(Exercise input begins)
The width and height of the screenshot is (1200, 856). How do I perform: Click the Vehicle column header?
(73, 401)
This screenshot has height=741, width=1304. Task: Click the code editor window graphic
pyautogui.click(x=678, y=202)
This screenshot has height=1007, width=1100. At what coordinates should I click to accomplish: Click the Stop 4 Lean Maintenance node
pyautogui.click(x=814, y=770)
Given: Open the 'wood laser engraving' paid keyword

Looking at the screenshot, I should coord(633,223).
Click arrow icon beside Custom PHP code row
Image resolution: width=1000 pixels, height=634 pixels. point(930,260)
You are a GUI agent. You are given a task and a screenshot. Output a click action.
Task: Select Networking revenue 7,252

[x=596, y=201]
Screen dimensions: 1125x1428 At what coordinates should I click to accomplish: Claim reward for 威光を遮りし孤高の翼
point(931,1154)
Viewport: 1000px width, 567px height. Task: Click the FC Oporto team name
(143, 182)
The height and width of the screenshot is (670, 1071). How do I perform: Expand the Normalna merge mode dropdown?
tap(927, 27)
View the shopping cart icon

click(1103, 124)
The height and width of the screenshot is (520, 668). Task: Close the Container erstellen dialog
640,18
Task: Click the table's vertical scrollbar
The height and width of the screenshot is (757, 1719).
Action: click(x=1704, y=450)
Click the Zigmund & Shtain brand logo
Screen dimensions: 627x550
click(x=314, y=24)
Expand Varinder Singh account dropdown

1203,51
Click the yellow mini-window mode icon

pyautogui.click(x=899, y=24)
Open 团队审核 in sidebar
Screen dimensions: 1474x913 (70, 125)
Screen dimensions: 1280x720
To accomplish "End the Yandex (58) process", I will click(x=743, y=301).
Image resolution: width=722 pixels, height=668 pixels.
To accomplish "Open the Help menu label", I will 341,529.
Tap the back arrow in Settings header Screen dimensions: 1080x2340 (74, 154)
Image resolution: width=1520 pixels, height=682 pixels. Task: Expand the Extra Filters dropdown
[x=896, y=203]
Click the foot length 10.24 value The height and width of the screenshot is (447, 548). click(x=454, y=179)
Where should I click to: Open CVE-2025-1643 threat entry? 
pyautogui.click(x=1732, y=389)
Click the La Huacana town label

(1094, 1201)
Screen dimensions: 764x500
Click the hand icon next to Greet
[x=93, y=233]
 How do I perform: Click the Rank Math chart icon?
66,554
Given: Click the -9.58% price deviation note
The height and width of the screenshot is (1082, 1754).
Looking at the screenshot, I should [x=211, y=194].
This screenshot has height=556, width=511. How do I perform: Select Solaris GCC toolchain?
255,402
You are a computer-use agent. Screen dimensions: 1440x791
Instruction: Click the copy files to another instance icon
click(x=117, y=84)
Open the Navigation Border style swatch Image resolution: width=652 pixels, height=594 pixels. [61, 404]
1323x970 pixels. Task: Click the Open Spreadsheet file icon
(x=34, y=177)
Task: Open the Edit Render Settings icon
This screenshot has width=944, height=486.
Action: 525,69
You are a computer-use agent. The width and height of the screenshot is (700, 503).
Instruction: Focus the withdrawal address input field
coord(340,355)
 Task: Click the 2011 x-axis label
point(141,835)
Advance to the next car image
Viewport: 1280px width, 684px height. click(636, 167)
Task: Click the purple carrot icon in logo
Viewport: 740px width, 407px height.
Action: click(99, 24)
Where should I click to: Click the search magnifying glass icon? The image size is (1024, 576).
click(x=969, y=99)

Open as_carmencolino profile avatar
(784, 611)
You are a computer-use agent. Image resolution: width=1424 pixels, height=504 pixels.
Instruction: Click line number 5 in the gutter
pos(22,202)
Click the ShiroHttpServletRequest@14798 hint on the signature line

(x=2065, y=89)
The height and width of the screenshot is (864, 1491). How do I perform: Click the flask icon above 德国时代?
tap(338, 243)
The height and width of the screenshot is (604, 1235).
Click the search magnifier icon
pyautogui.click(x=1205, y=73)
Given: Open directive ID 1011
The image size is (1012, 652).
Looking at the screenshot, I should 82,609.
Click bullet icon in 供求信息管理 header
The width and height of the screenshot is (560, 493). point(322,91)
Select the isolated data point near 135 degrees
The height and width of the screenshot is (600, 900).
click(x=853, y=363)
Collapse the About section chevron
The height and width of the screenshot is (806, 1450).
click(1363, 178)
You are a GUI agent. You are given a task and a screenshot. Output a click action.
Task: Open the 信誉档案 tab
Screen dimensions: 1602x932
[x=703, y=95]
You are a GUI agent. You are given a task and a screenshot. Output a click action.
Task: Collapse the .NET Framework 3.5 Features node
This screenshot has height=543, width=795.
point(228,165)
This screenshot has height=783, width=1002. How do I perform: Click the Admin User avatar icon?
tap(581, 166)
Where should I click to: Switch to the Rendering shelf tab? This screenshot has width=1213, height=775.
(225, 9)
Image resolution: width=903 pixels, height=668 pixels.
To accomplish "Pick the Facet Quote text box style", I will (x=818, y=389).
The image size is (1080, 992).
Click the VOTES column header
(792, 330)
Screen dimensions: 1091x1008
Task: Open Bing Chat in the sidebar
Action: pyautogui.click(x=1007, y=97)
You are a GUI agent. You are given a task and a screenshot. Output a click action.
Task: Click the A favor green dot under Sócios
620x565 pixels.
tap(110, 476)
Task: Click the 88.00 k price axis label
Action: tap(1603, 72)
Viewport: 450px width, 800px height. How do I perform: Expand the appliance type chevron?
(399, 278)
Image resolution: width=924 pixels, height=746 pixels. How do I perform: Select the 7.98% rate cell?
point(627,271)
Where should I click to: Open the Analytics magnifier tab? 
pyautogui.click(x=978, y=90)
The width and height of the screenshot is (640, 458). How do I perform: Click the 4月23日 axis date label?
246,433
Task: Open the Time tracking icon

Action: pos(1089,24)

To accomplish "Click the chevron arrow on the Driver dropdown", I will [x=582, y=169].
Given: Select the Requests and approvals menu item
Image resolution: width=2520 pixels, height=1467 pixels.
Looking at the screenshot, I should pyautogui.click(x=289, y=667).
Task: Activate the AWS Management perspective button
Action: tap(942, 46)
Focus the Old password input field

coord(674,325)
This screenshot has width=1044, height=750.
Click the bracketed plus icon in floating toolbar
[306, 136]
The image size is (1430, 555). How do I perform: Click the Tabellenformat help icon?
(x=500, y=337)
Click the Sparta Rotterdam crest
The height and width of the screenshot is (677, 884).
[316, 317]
(Exercise input ends)
Exactly as given, set down all of the lines above.

Solution to this task »
The width and height of the screenshot is (1200, 856). How do I perform: Click the Vehicle column header?
(73, 401)
This screenshot has height=741, width=1304. Task: Click the code editor window graphic
pyautogui.click(x=678, y=202)
This screenshot has height=1007, width=1100. At what coordinates should I click to accomplish: Click the Stop 4 Lean Maintenance node
pyautogui.click(x=814, y=770)
Given: Open the 'wood laser engraving' paid keyword

Looking at the screenshot, I should coord(633,223).
Click arrow icon beside Custom PHP code row
Image resolution: width=1000 pixels, height=634 pixels. point(930,260)
You are a GUI agent. You are given a task and a screenshot. Output a click action.
Task: Select Networking revenue 7,252

[x=596, y=201]
Screen dimensions: 1125x1428 At what coordinates should I click to accomplish: Claim reward for 威光を遮りし孤高の翼
point(931,1154)
Viewport: 1000px width, 567px height. Task: Click the FC Oporto team name
(143, 182)
The height and width of the screenshot is (670, 1071). How do I perform: Expand the Normalna merge mode dropdown?
tap(927, 27)
View the shopping cart icon

click(1103, 124)
The height and width of the screenshot is (520, 668). Task: Close the Container erstellen dialog
640,18
Task: Click the table's vertical scrollbar
The height and width of the screenshot is (757, 1719).
Action: click(x=1704, y=450)
Click the Zigmund & Shtain brand logo
Screen dimensions: 627x550
click(x=314, y=24)
Expand Varinder Singh account dropdown

1203,51
Click the yellow mini-window mode icon

pyautogui.click(x=899, y=24)
Open 团队审核 in sidebar
Screen dimensions: 1474x913 (70, 125)
Screen dimensions: 1280x720
To accomplish "End the Yandex (58) process", I will click(x=743, y=301).
Image resolution: width=722 pixels, height=668 pixels.
To accomplish "Open the Help menu label", I will 341,529.
Tap the back arrow in Settings header Screen dimensions: 1080x2340 (74, 154)
Image resolution: width=1520 pixels, height=682 pixels. Task: Expand the Extra Filters dropdown
[x=896, y=203]
Click the foot length 10.24 value The height and width of the screenshot is (447, 548). click(x=454, y=179)
Where should I click to: Open CVE-2025-1643 threat entry? 
pyautogui.click(x=1732, y=389)
Click the La Huacana town label

(1094, 1201)
Screen dimensions: 764x500
Click the hand icon next to Greet
[x=93, y=233]
 How do I perform: Click the Rank Math chart icon?
66,554
Given: Click the -9.58% price deviation note
The height and width of the screenshot is (1082, 1754).
Looking at the screenshot, I should [x=211, y=194].
This screenshot has height=556, width=511. How do I perform: Select Solaris GCC toolchain?
255,402
You are a computer-use agent. Screen dimensions: 1440x791
Instruction: Click the copy files to another instance icon
click(x=117, y=84)
Open the Navigation Border style swatch Image resolution: width=652 pixels, height=594 pixels. [61, 404]
1323x970 pixels. Task: Click the Open Spreadsheet file icon
(x=34, y=177)
Task: Open the Edit Render Settings icon
This screenshot has width=944, height=486.
Action: 525,69
You are a computer-use agent. The width and height of the screenshot is (700, 503).
Instruction: Focus the withdrawal address input field
coord(340,355)
 Task: Click the 2011 x-axis label
point(141,835)
Advance to the next car image
Viewport: 1280px width, 684px height. click(636, 167)
Task: Click the purple carrot icon in logo
Viewport: 740px width, 407px height.
Action: click(99, 24)
Where should I click to: Click the search magnifying glass icon? The image size is (1024, 576).
click(x=969, y=99)

Open as_carmencolino profile avatar
(784, 611)
You are a computer-use agent. Image resolution: width=1424 pixels, height=504 pixels.
Instruction: Click line number 5 in the gutter
pos(22,202)
Click the ShiroHttpServletRequest@14798 hint on the signature line

(x=2065, y=89)
The height and width of the screenshot is (864, 1491). How do I perform: Click the flask icon above 德国时代?
tap(338, 243)
The height and width of the screenshot is (604, 1235).
Click the search magnifier icon
pyautogui.click(x=1205, y=73)
Given: Open directive ID 1011
The image size is (1012, 652).
Looking at the screenshot, I should 82,609.
Click bullet icon in 供求信息管理 header
The width and height of the screenshot is (560, 493). point(322,91)
Select the isolated data point near 135 degrees
The height and width of the screenshot is (600, 900).
click(x=853, y=363)
Collapse the About section chevron
The height and width of the screenshot is (806, 1450).
click(1363, 178)
You are a GUI agent. You are given a task and a screenshot. Output a click action.
Task: Open the 信誉档案 tab
Screen dimensions: 1602x932
[x=703, y=95]
You are a GUI agent. You are given a task and a screenshot. Output a click action.
Task: Collapse the .NET Framework 3.5 Features node
This screenshot has height=543, width=795.
point(228,165)
This screenshot has height=783, width=1002. How do I perform: Click the Admin User avatar icon?
tap(581, 166)
Where should I click to: Switch to the Rendering shelf tab? This screenshot has width=1213, height=775.
(225, 9)
Image resolution: width=903 pixels, height=668 pixels.
To accomplish "Pick the Facet Quote text box style", I will (x=818, y=389).
The image size is (1080, 992).
Click the VOTES column header
(792, 330)
Screen dimensions: 1091x1008
Task: Open Bing Chat in the sidebar
Action: pyautogui.click(x=1007, y=97)
You are a GUI agent. You are given a task and a screenshot. Output a click action.
Task: Click the A favor green dot under Sócios
620x565 pixels.
tap(110, 476)
Task: Click the 88.00 k price axis label
Action: tap(1603, 72)
Viewport: 450px width, 800px height. How do I perform: Expand the appliance type chevron?
(399, 278)
Image resolution: width=924 pixels, height=746 pixels. How do I perform: Select the 7.98% rate cell?
point(627,271)
Where should I click to: Open the Analytics magnifier tab? 
pyautogui.click(x=978, y=90)
The width and height of the screenshot is (640, 458). How do I perform: Click the 4月23日 axis date label?
246,433
Task: Open the Time tracking icon

Action: pos(1089,24)

To accomplish "Click the chevron arrow on the Driver dropdown", I will [x=582, y=169].
Given: Select the Requests and approvals menu item
Image resolution: width=2520 pixels, height=1467 pixels.
Looking at the screenshot, I should pyautogui.click(x=289, y=667).
Task: Activate the AWS Management perspective button
Action: tap(942, 46)
Focus the Old password input field

coord(674,325)
This screenshot has width=1044, height=750.
Click the bracketed plus icon in floating toolbar
[306, 136]
The image size is (1430, 555). How do I perform: Click the Tabellenformat help icon?
(x=500, y=337)
Click the Sparta Rotterdam crest
The height and width of the screenshot is (677, 884).
[316, 317]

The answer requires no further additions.